4. The volume of the box can be calculated using the formula: Volume = Length × Width × Height
V = (L - 2x) × (W - 2x) × 3
where x represents the length of each side of the square cutout.
5. Substitute L = 2.6W into the volume formula:
V = (2.6W - 2x) × (W - 2x) × 3
6. Expand the formula:
V = 7.8W^2 - 6.2Wx + 12x^2
7. We are given that the volume must be between 600 and 800 cubic inches, so we can set up the following inequality:
600 ≤ 7.8W^2 - 6.2Wx + 12x^2 ≤ 800
8. To solve this inequality, we can convert it into two separate inequalities:
a) 7.8W^2 - 6.2Wx + 12x^2 ≥ 600
b) 7.8W^2 - 6.2Wx + 12x^2 ≤ 800
Now we have set up the mathematical expression for the problem. To solve these inequalities, we need values for W and x. Do you have any specific values for W that we should consider?

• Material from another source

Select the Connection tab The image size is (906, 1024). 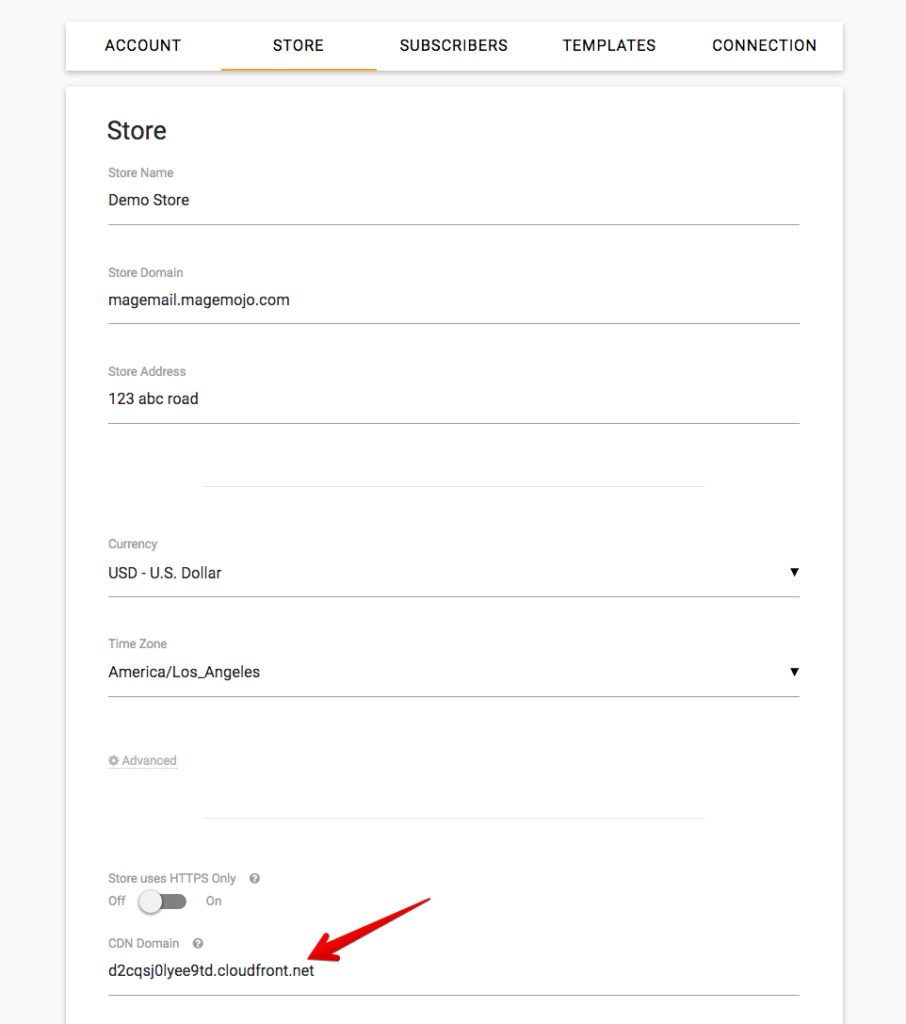[764, 46]
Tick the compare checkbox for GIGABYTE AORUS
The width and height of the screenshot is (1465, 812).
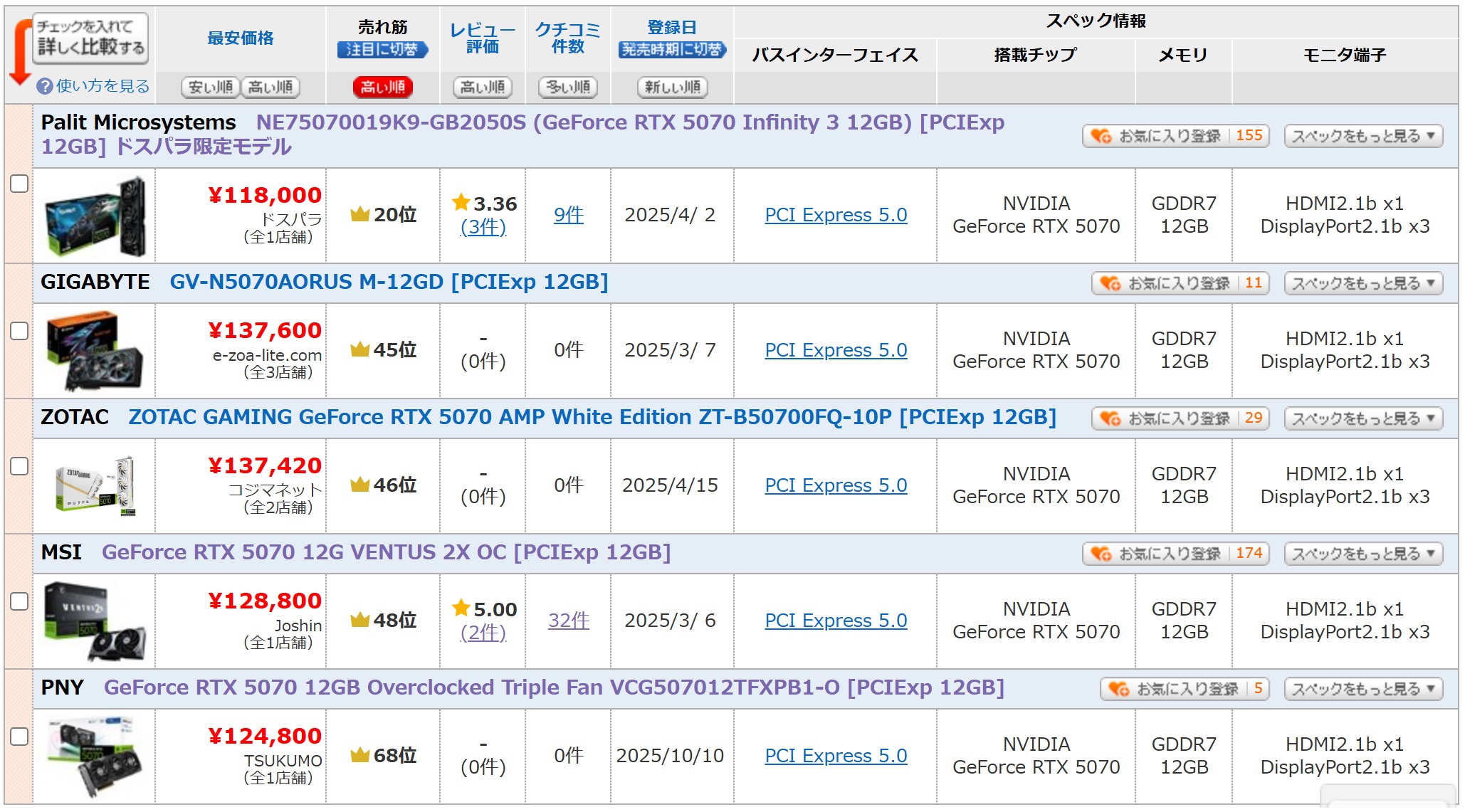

To solve this problem, let's start by determining the dimensions of the sheet metal. Let's say the width of the sheet metal is "x" inches. Since the length is 2.6 times the width, the length of the sheet metal will be 2.6x inches.
To make a box with an open top, we need to cut 3-inch squares from each corner of the sheet metal. This will reduce the width and length of the sheet metal by 6 inches (3 inches on each side).
After cutting the squares and folding up the sides, the dimensions of the box will be as follows:
Width: x - 6 inches
Length: 2.6x - 6 inches
Height: 3 inches
To find the volume of the box, we multiply the width, length, and height:
Volume = (x - 6) * (2.6x - 6) * 3
Now, we need to find the range of values for x that will produce a volume between 600 and 800 cubic inches.
Let's set up the inequalities based on this requirement:
600 <= (x - 6) * (2.6x - 6) * 3 <= 800
We can solve this inequality to find the values of x that satisfy the volume requirement. To simplify the process, let's divide the entire inequality by 3:
200 <= (x - 6) * (2.6x - 6) <= 266.67
Now, let's solve the inequalities separately:
For the lower bound:
200 <= (x - 6) * (2.6x - 6)
Expand the equation:
200 <= 2.6x^2 - 6x - 15.6x + 36
Combine like terms:
200 <= 2.6x^2 - 21.6x + 36
Rearrange the equation to form a quadratic inequality:
2.6x^2 - 21.6x + 36 - 200 >= 0
2.6x^2 - 21.6x - 164 >= 0
Now, we can solve this quadratic inequality using factoring, quadratic formula, or graphing methods. Once we find the solution, we can write it as x >= [solution].
For the upper bound:
(x - 6) * (2.6x - 6) <= 266.67
Expand the equation:
2.6x^2 - 6x - 15.6x + 36 <= 266.67
Combine like terms:
2.6x^2 - 21.6x + 36 <= 266.67
Rearrange the equation to form a quadratic inequality:
2.6x^2 - 21.6x + 36 - 266.67 <= 0
2.6x^2 - 21.6x - 230.67 <= 0
Again, we can solve this quadratic inequality using factoring, quadratic formula, or graphing methods. Once we find the solution, we can write it as x <= [solution].
By solving the individual inequalities, we can find the range of values for x that will produce the desired range of volumes for the box.